● **Work to complete**
The answer is to consist only of an exact retyping of the lines from the one containing "The image size is (552, 416)." to the end of the entries, without pictures.

Collected data
BEGIN

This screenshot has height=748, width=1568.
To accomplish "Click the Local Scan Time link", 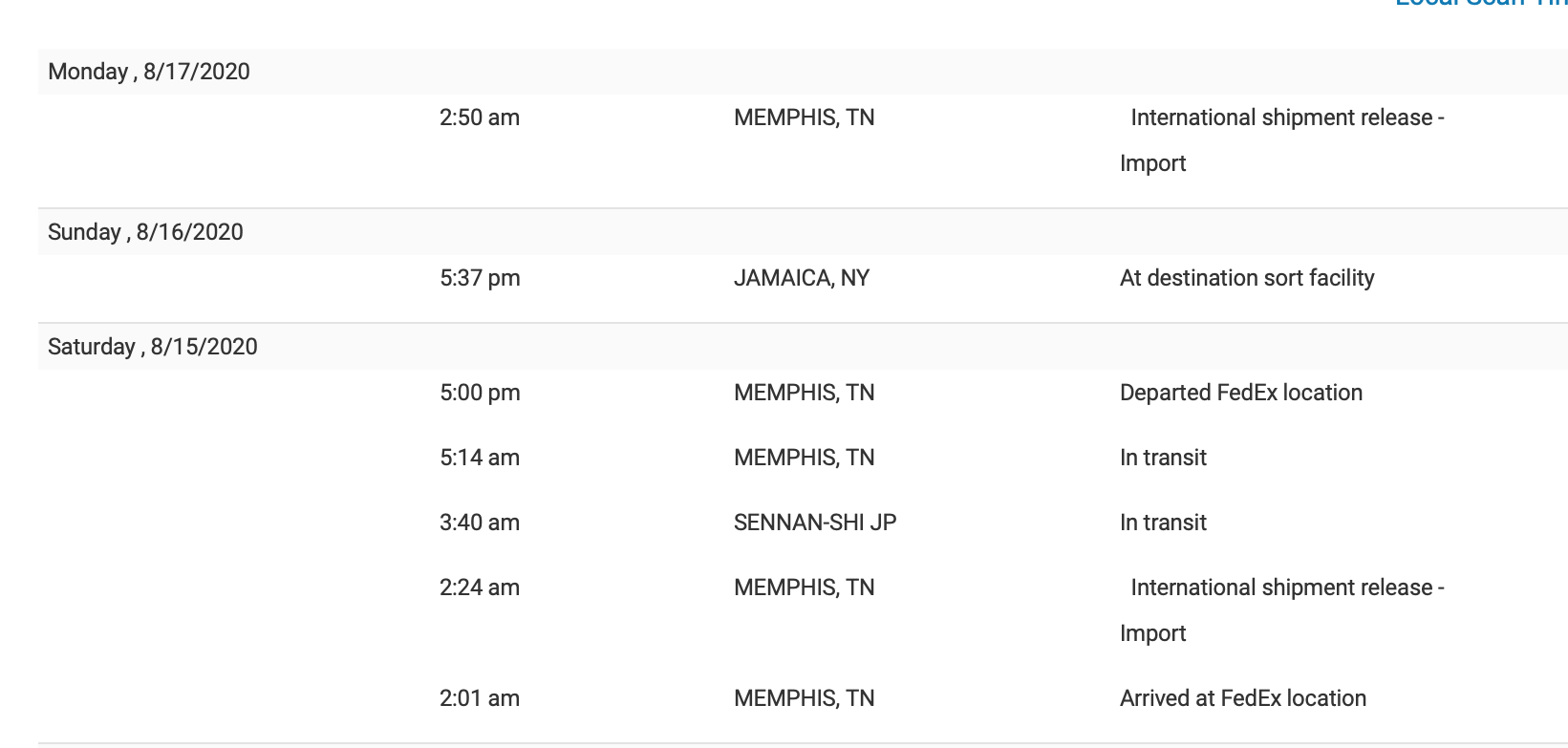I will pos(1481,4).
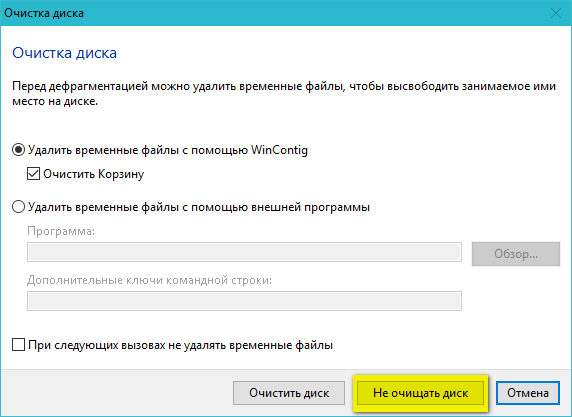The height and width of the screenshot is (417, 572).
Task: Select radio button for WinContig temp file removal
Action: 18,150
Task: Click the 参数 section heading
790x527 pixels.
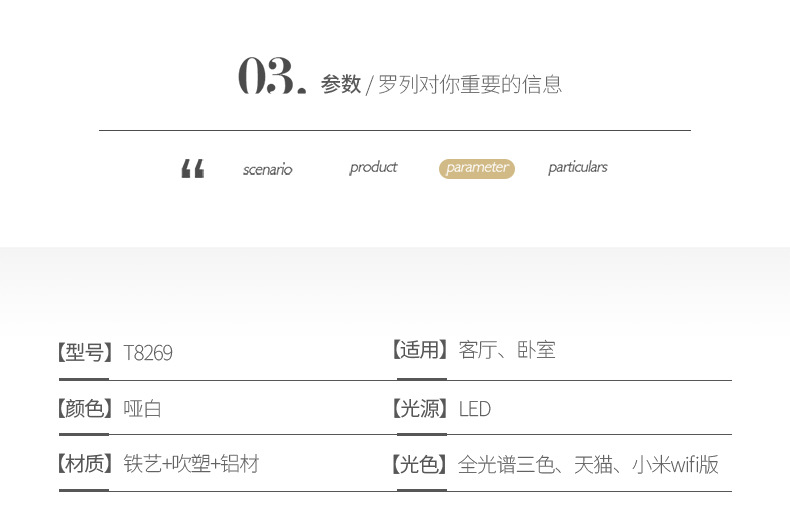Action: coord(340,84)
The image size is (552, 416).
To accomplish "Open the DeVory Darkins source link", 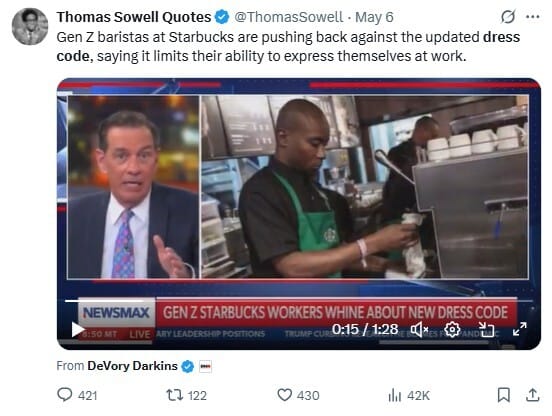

END

● **Response**
The image size is (552, 416).
To accomplish "Open the DeVory Darkins source link", 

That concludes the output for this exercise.